До Игр оставался месяц, поэтому Шарек взялся за меня не на шутку, то, как со мной занимался Рон, по сравнению с методами кочевников показалось мне просто любовной прелюдией. Больше всего их тренировки напоминали мне издевательства над учениками из старых китайских фильмов, где ученикам не давали есть, пока они не переделают горы работы, использовали для занятий приспособления, несущие прямую угрозу для жизни, и прочее. Самым запоминающимся из них было приспособление для накачивания мышц пресса и спины: мои ноги в коленном сгибе привязывали к перекладине и нужно было раскачиваться взад и вперёд над горящими углями, поскольку как только моё движение останавливалось или замедлялась от усталости, сразу начинали шипеть сгораемые волосы и потрескивать от жара кожа. Да и все остальные тренировочные приспособы у меня были такими же. Как позже мне объяснил Шарек, эти устройства использовались только для тренировок рабов, для тренировок воинов существовали более щадящие методы.
Когда дошло время до поединков, мне вернули моё копьё, которое, как оказалось, кочевники прихватили с собой. Переучивать меня на саблю не стали, просто решив ещё более отточить моё искусство владение собственным оружием. Бои велись как один на один, так и по нескольку человек сразу. Поскольку никаких наказаний за то, что во время боя я избиваю воинов, не было, то я отрывался вовсю. Популярности мне это не добавило, но удовольствие я получил.

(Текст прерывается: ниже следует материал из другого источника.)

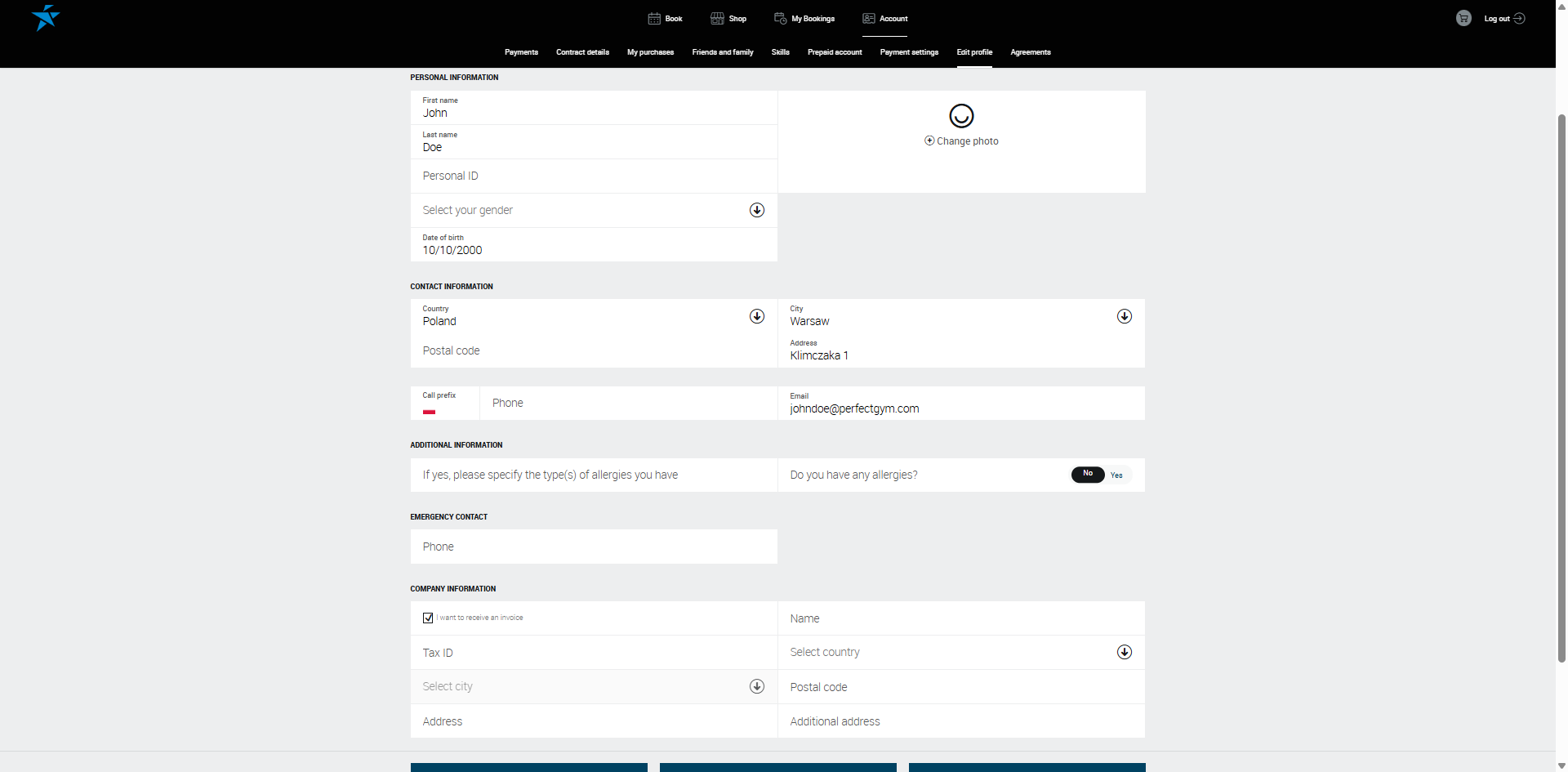Click the Poland flag call prefix
1568x772 pixels.
click(x=429, y=412)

Время пролетело незаметно, все мои дни были жёстко расписаны и времени даже на мысли о побеге не оставалось, тем более, что я понял бесперспективность такой затеи внутри стана кочевников. Дети и собаки оказались лучшими охранниками, чем я предполагал.
В день, когда большая часть мужского населения отправлялась на игры, отмечался всем селением, как большой праздник. Трудно было представить, что у кочевников есть праздничная одежда, но это оказалось реальностью. Женщины нарядились в наряды, украшенные золотыми и серебряными изделиями, появились меха, которых до этого дня ни на ком не было видно. Мужчин провожали с песнями и музыкой, звучали диковинные для меня инструменты, похожие на тонкие и длинные балалайки, по которым водили смычком, а также какие-то тонкие штуковины, на которых играли, как на губной гармошке.
Меня, в отличие от остальных рабов, усадили на кибитку, чтобы я не устал во время пути, для надёжности не только привязав к ней ошейником, но и поставив надо мной двух стражей. Один из них сторожил меня ночью, другой днём. Впрочем, мысли о побеге у меня напрочь отбивала стая собак, которая следовала вместе с нашим отрядом. На что способен десяток этих зверюг, я наглядно убедился, когда затравили собаками одного из рабов, разбившего любимую чашу хозяина. Возможности без шума отделаться от них всех у меня не было, а тратить впустую, возможно, единственный шанс для побега я не мог. Я бы просто не пережил последовавшего после этого наказания, поэтому намеревался попытаться бежать только тогда, когда шансы были бы более значительны.